● **REQUIRED WORK**:
Put the lines of the records below into a numbered list, leaving out blank lines and the pictures.

● **PROVIDED DATA**:
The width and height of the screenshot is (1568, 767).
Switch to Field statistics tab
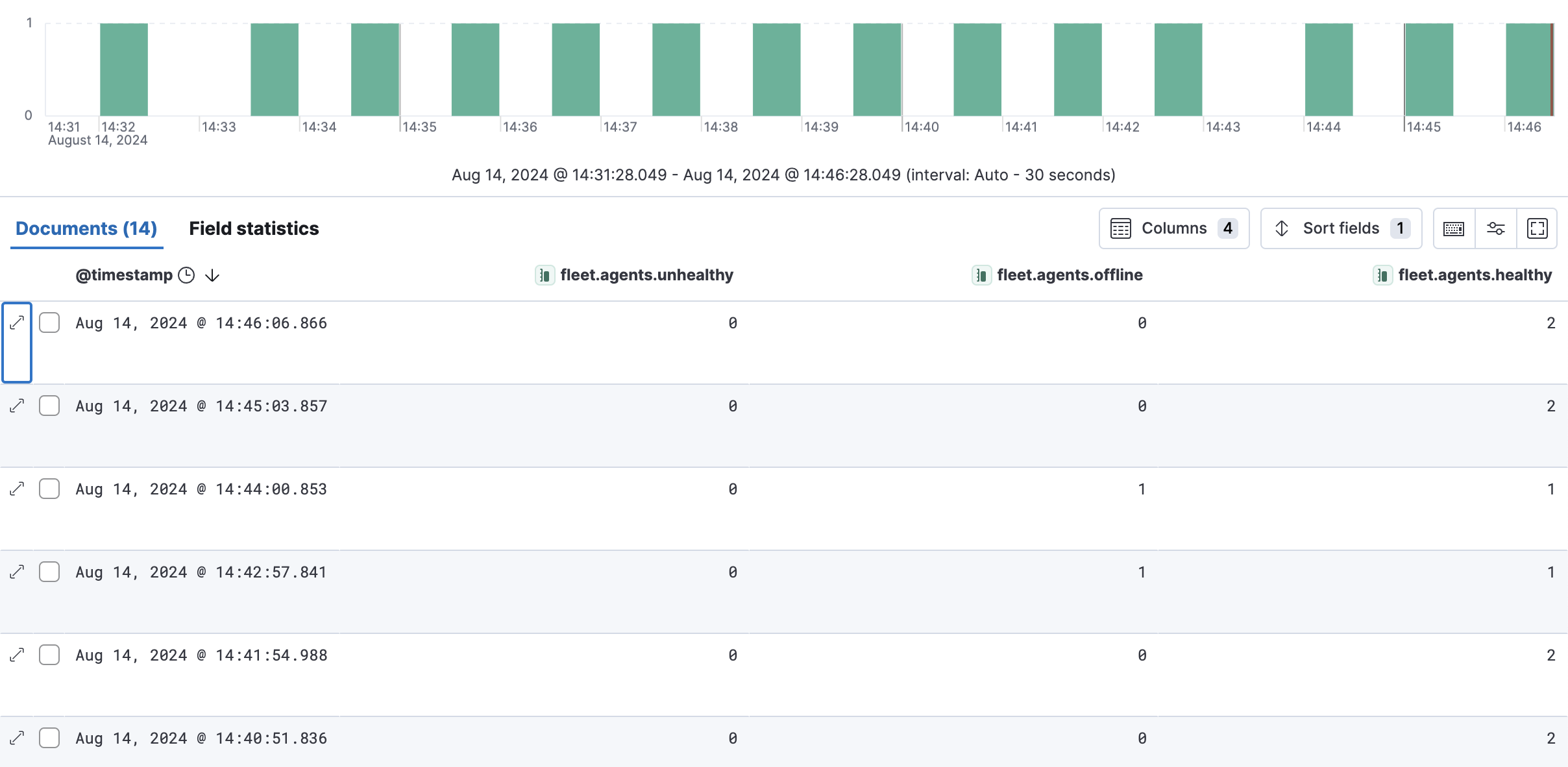pyautogui.click(x=254, y=228)
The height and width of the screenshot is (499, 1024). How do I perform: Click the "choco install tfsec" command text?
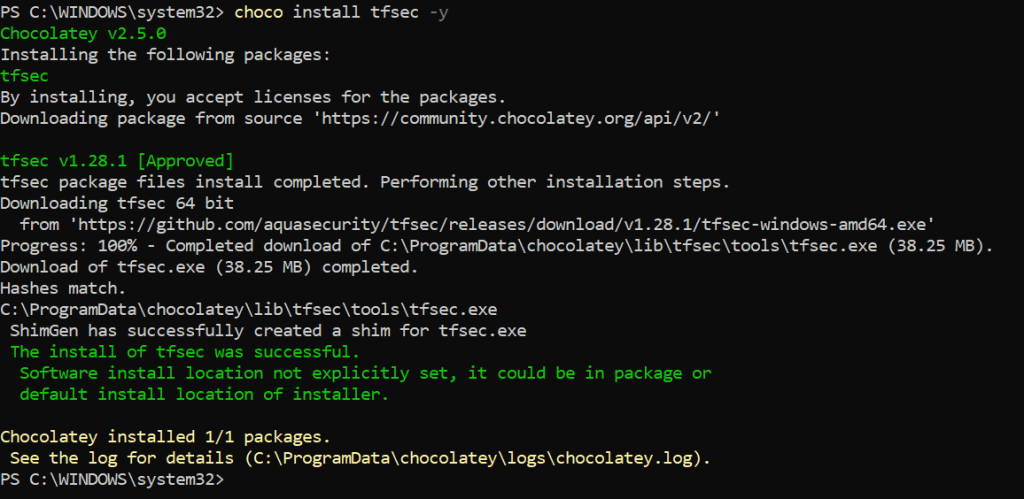pyautogui.click(x=300, y=12)
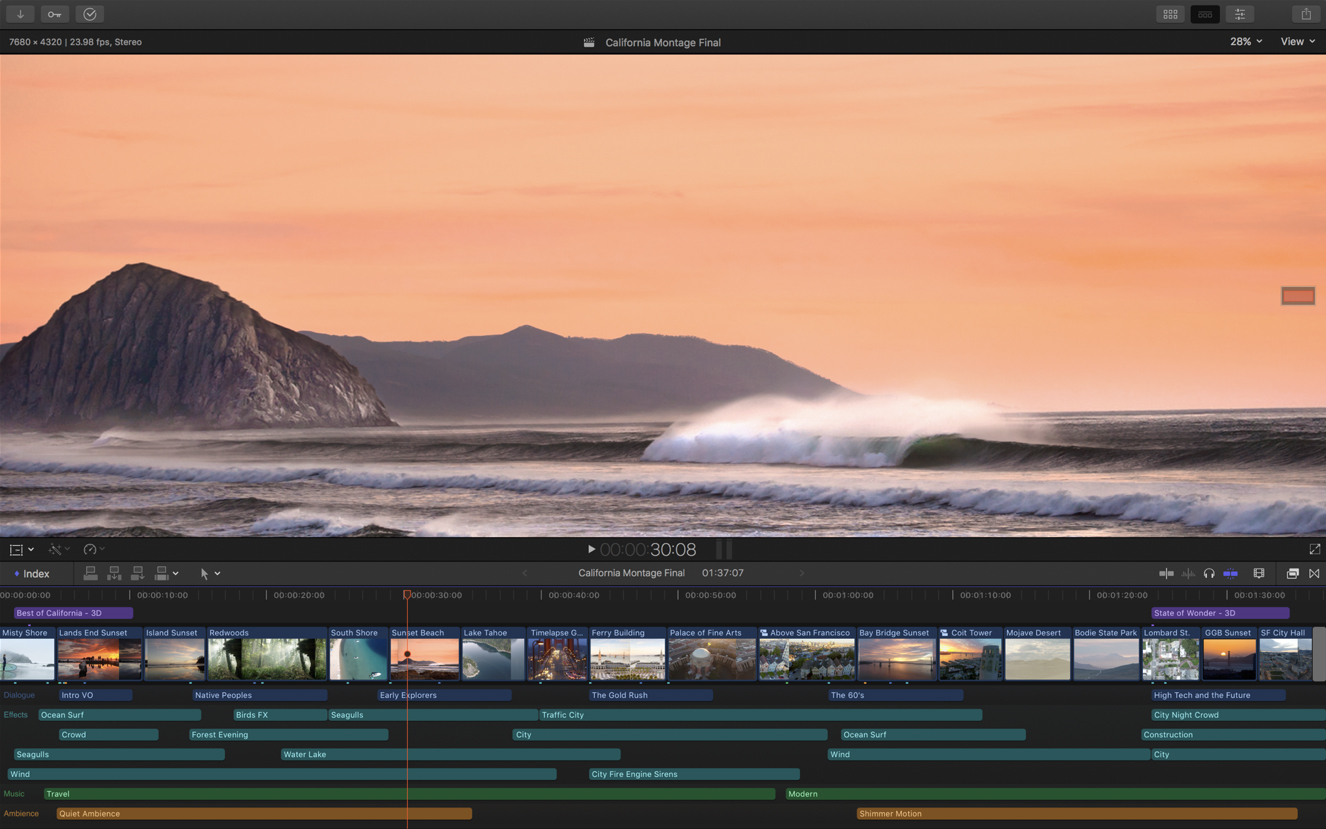
Task: Click the California Montage Final timeline title
Action: pyautogui.click(x=631, y=573)
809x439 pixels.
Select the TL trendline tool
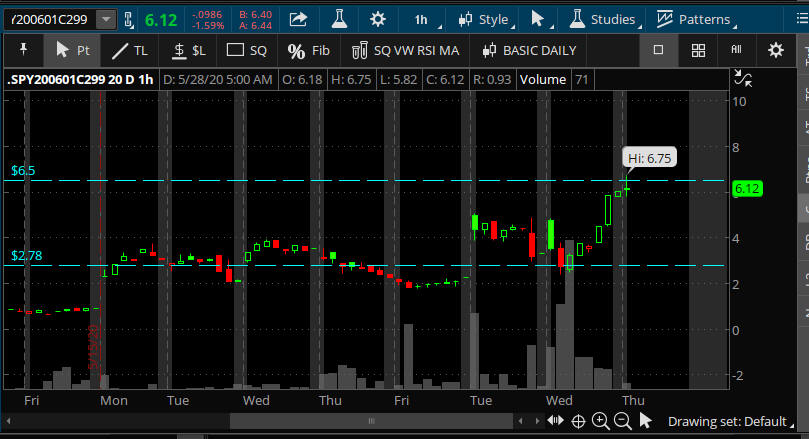coord(130,49)
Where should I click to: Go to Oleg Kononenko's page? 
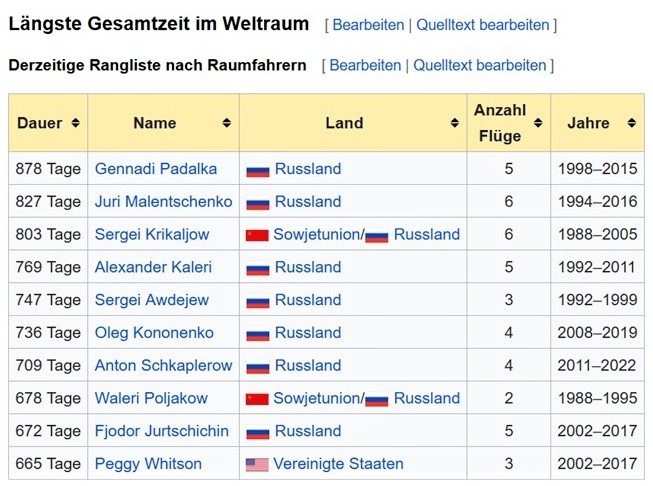161,333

● **RESPONSE TO THE TASK**:
1. The width and height of the screenshot is (1568, 767).
2. Switch to Field statistics tab
3. pyautogui.click(x=254, y=228)
4. The height and width of the screenshot is (499, 1024). How do I perform: Click the "choco install tfsec" command text?
5. pyautogui.click(x=300, y=12)
6. Task: Click the California Montage Final timeline title
7. Action: pyautogui.click(x=631, y=573)
8. 809x439 pixels.
9. Select the TL trendline tool
10. coord(130,49)
11. Where should I click to: Go to Oleg Kononenko's page? 
12. 161,333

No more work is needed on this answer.